begin SOURCE DOCUMENT

Hi,Learning about the past has no value for those of us living in the present. Do you agree or disagree? Use specific reasons and examples to support your answer
Some people believe that when something occurs, it happened and we do not need to see these events to find any value from them. I, however, disagree with this type of thinking. I, personally, believe that the past is a sufficient light for future, because of, its opportunity of learning from famous people treatments and utilization of other men experiences.
The lives of famous people in the history of each nation are the appropriate examples of how we can be a successful person in our life. Besides, the behaviors of those, give this chance to us to find a not only brilliant but also adequate way to prosperity. For instance, all of us know the Tomas Edison, who was the inventor of electricity; we can study his personal characteristics to find that what the important parameters of his achievements were. In addition, sociologists affirm that the stories of famous human being are the best motivator of present people to work hard for finding their way.

end SOURCE DOCUMENT
begin INPUT RECORDS

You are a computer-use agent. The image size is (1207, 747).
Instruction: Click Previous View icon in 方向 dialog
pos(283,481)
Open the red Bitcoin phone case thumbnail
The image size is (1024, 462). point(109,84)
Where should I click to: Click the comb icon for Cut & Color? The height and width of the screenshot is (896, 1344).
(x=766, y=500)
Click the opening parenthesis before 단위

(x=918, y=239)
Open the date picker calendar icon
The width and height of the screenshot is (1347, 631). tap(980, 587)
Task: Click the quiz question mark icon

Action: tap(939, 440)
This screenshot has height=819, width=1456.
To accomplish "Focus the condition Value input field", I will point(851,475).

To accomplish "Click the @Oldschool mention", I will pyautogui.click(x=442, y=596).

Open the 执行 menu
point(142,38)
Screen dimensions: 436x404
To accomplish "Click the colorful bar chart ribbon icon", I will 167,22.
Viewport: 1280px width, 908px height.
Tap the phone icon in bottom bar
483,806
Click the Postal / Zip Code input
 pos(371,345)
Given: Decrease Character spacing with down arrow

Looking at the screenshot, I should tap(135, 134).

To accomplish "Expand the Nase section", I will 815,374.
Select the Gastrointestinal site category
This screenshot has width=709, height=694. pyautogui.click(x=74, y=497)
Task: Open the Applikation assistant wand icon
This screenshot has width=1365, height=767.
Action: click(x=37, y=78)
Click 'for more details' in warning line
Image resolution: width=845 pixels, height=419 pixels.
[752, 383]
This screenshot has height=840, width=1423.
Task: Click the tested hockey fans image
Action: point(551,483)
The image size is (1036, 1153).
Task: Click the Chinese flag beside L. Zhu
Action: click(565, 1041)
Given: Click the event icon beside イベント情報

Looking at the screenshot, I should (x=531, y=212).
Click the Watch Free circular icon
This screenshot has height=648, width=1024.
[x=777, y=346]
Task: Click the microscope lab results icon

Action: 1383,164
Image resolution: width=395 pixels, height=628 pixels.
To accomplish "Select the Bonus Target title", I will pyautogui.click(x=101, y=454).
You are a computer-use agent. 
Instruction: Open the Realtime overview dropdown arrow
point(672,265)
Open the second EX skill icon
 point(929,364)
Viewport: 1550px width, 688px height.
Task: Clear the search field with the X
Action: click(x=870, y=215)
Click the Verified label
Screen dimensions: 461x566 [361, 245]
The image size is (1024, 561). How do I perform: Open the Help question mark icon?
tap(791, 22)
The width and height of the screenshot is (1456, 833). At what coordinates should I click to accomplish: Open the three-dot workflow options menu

end INPUT RECORDS

• **TO BE DONE**
[1] Echo the part of the essay on the value of the past that opens with the words containing "The lives of" and closes with "finding their way.".
[2] Return each line of the listing in which the string "Select" appears.
The essay and the listing come from unrelated sources.

• **ANSWERS TO THE EXERCISES**
[1]
The lives of famous people in the history of each nation are the appropriate examples of how we can be a successful person in our life. Besides, the behaviors of those, give this chance to us to find a not only brilliant but also adequate way to prosperity. For instance, all of us know the Tomas Edison, who was the inventor of electricity; we can study his personal characteristics to find that what the important parameters of his achievements were. In addition, sociologists affirm that the stories of famous human being are the best motivator of present people to work hard for finding their way.

[2]
Select the Gastrointestinal site category
To accomplish "Select the Bonus Target title", I will pyautogui.click(x=101, y=454).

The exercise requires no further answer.